The questions before the assembled multitudes: What, if any, is the distinction between a bully and a person who bullies? Can a [bully/person who uses bullying tactics] ever say anything of use to the conversation? Can such a person be redeemed, or should they be written off and excluded from further conversations?
This is the classic Heisenbergian tension between knowledge of the moment and knowledge of the trend. On the one hand, it is entirely possible, according Bruce Baugh’s theory of the phenomenological internet, to define one’s self as a troll within the space of a single blog comment. And all it takes is one really bad comment to sour the conversation and hurt one’s interlocutors. On the other hand, people are more complex than that. The same person can start a really good conversation and degenerate into spittle-flecked ranting later on. Even within the space of a comment thread, they may go back and forth several times. (Perhaps there’s some Schrödinger in my pseudo-scientific analogy. Can someone be both troll and not-troll until they hit the submit button?)

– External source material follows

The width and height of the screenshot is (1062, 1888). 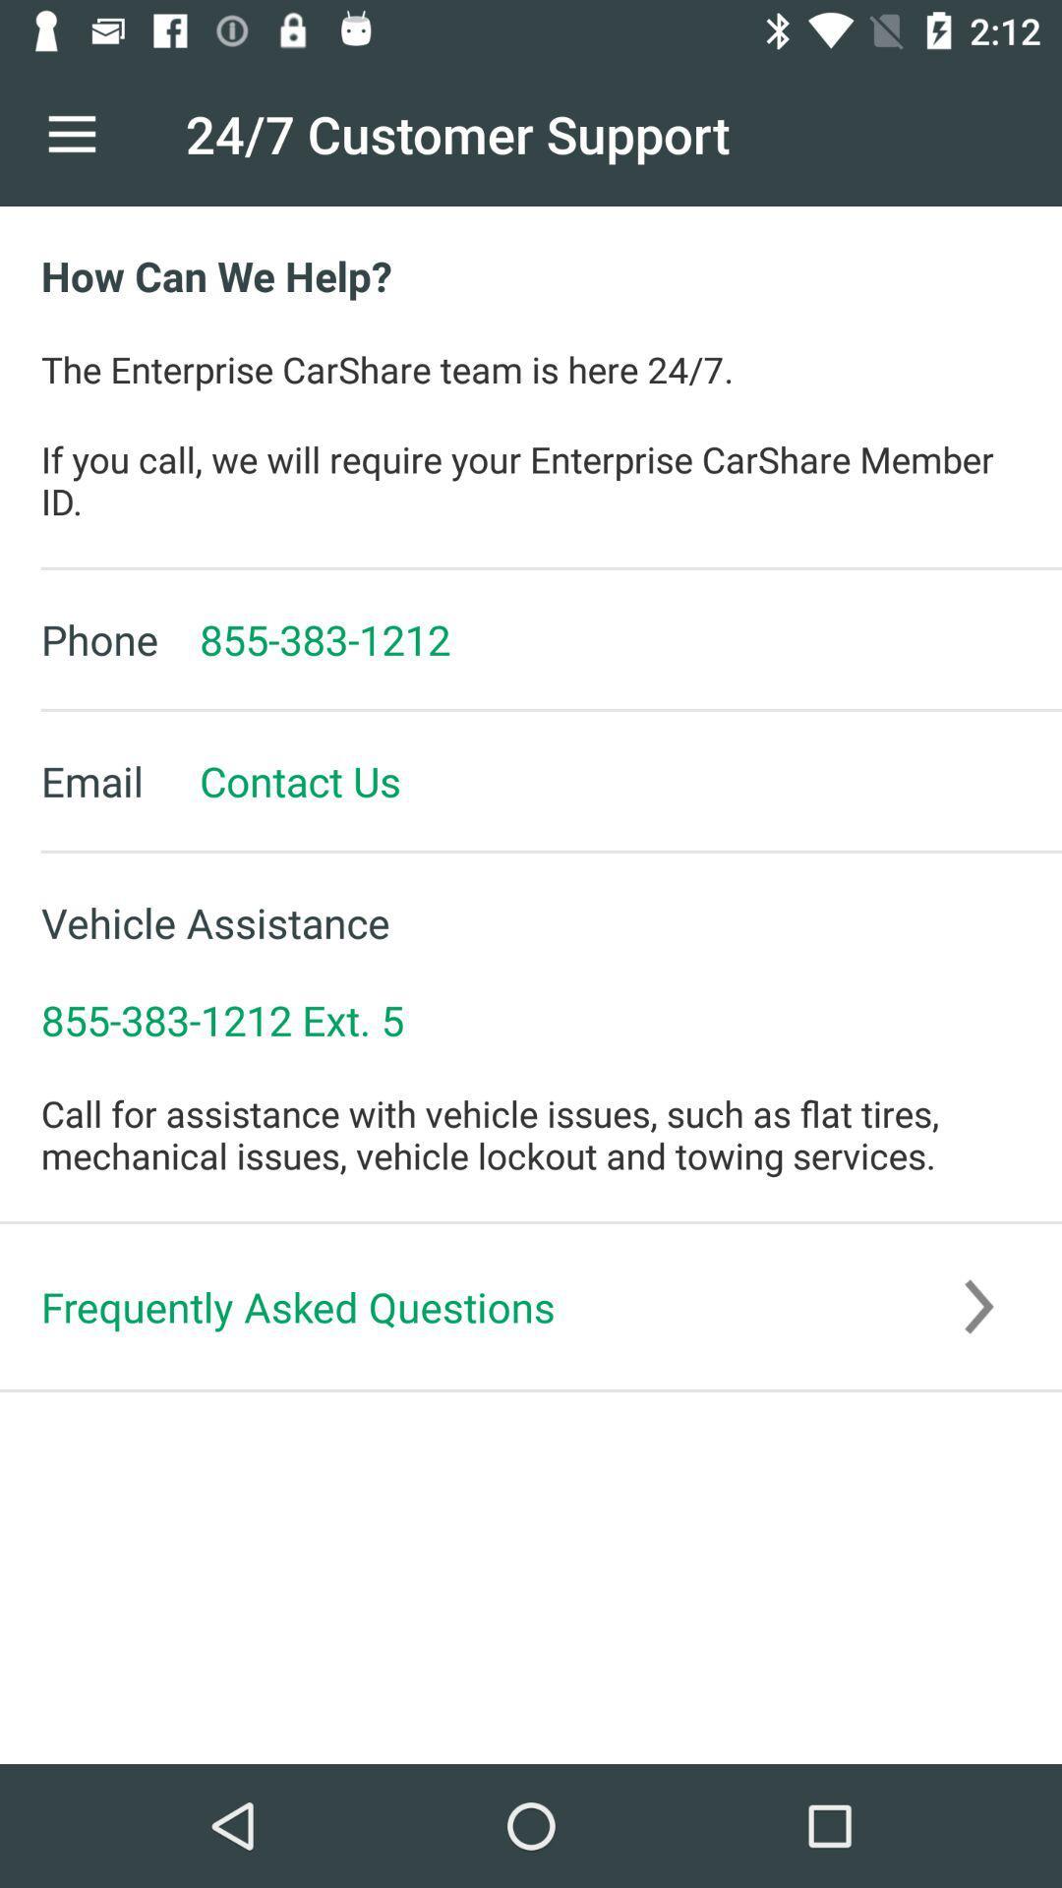 I want to click on frequently asked questions, so click(x=531, y=1307). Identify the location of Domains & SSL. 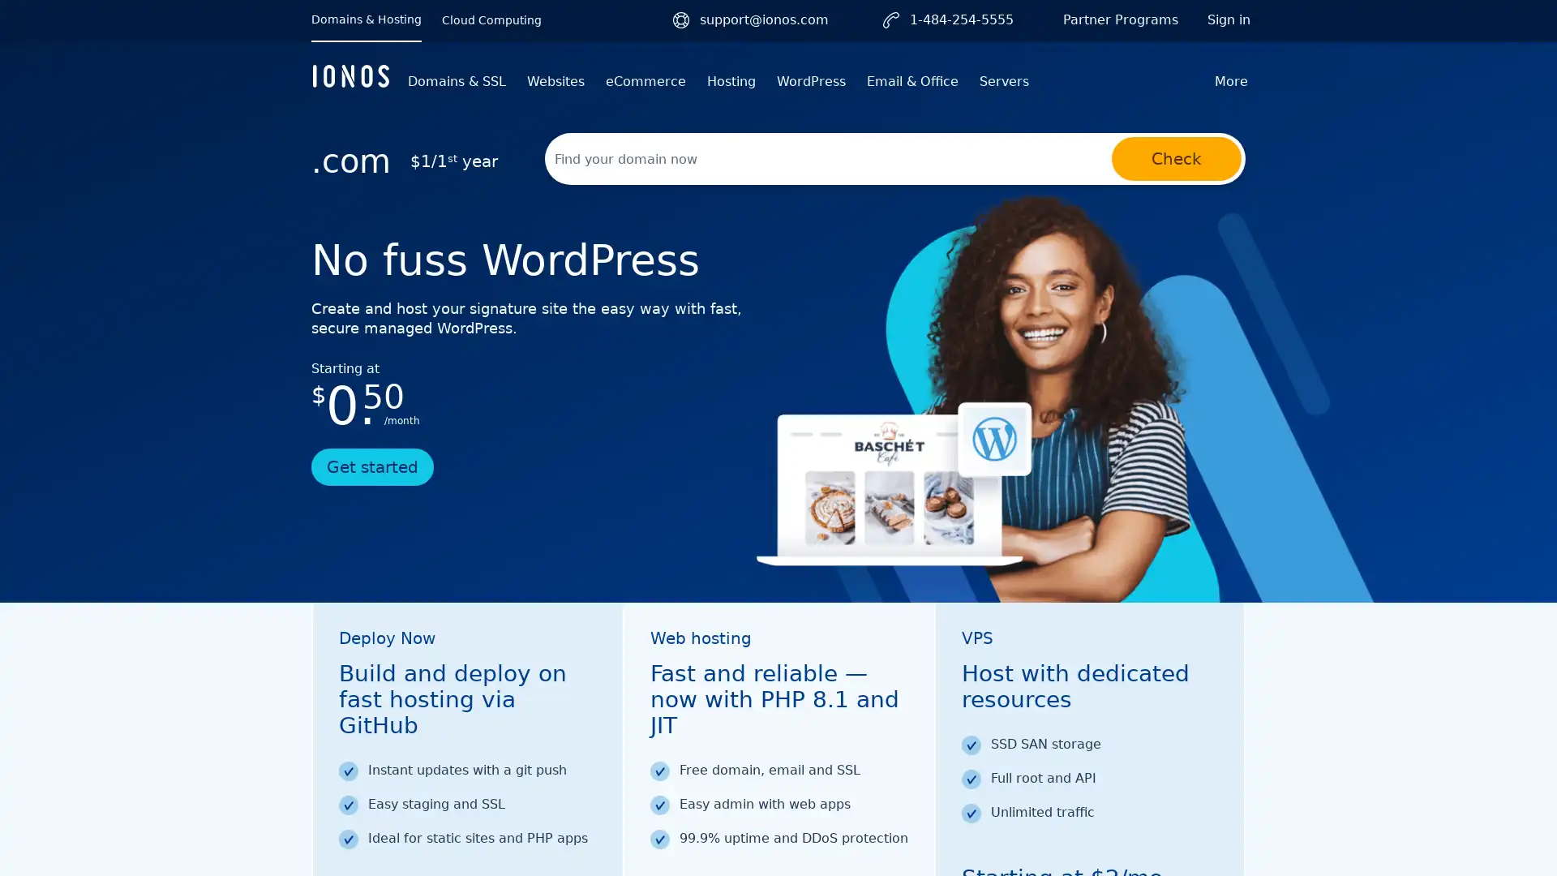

I’m playing about, but there are two serious matters here, one abstract and one practical.
In the abstract, I find myself growing increasingly allergic to the tendency to blur the lines between what people do and what they are. Because these labels don’t just sit there in the air. The next step after labeling is writing off. Fandom, like any group of people, is full of little lists of people whom all right-thinking people must disapprove of, exclude from con panels, and excoriate at every opportunity. And it can be like the TSA’s No-Fly List: no appeal, no removal. But that process ignores the complex reality that people learn and change; that people are misinterpreted and multifaceted, and that even generally bad people can do good things. I think this kind of labeling is damaging, and I will not participate.
But there’s no denying that there’s a serious practical matter here. How much can we tolerate people who use bullying tactics (or are bullies)? How much should we give them the space to come back and behave well, and promise ourselves that if they cross the line we’ll deal with them then? Every time we do that, we risk excluding the more fragile members of our community and our conversation. And that is expressly against the charism of this site.
I have my own opinions: I try to keep a wide door but good bouncers. The wide door is because I’ve been shunned in the past for excessive mouth-footery; thus will I not shun others. I’ve screwed up in my life and learned to do better; thus will I give others the chance to redeem themselves.
And the good bouncers are a fact of this community, to whom we owe the greater part of the pleasure of this site.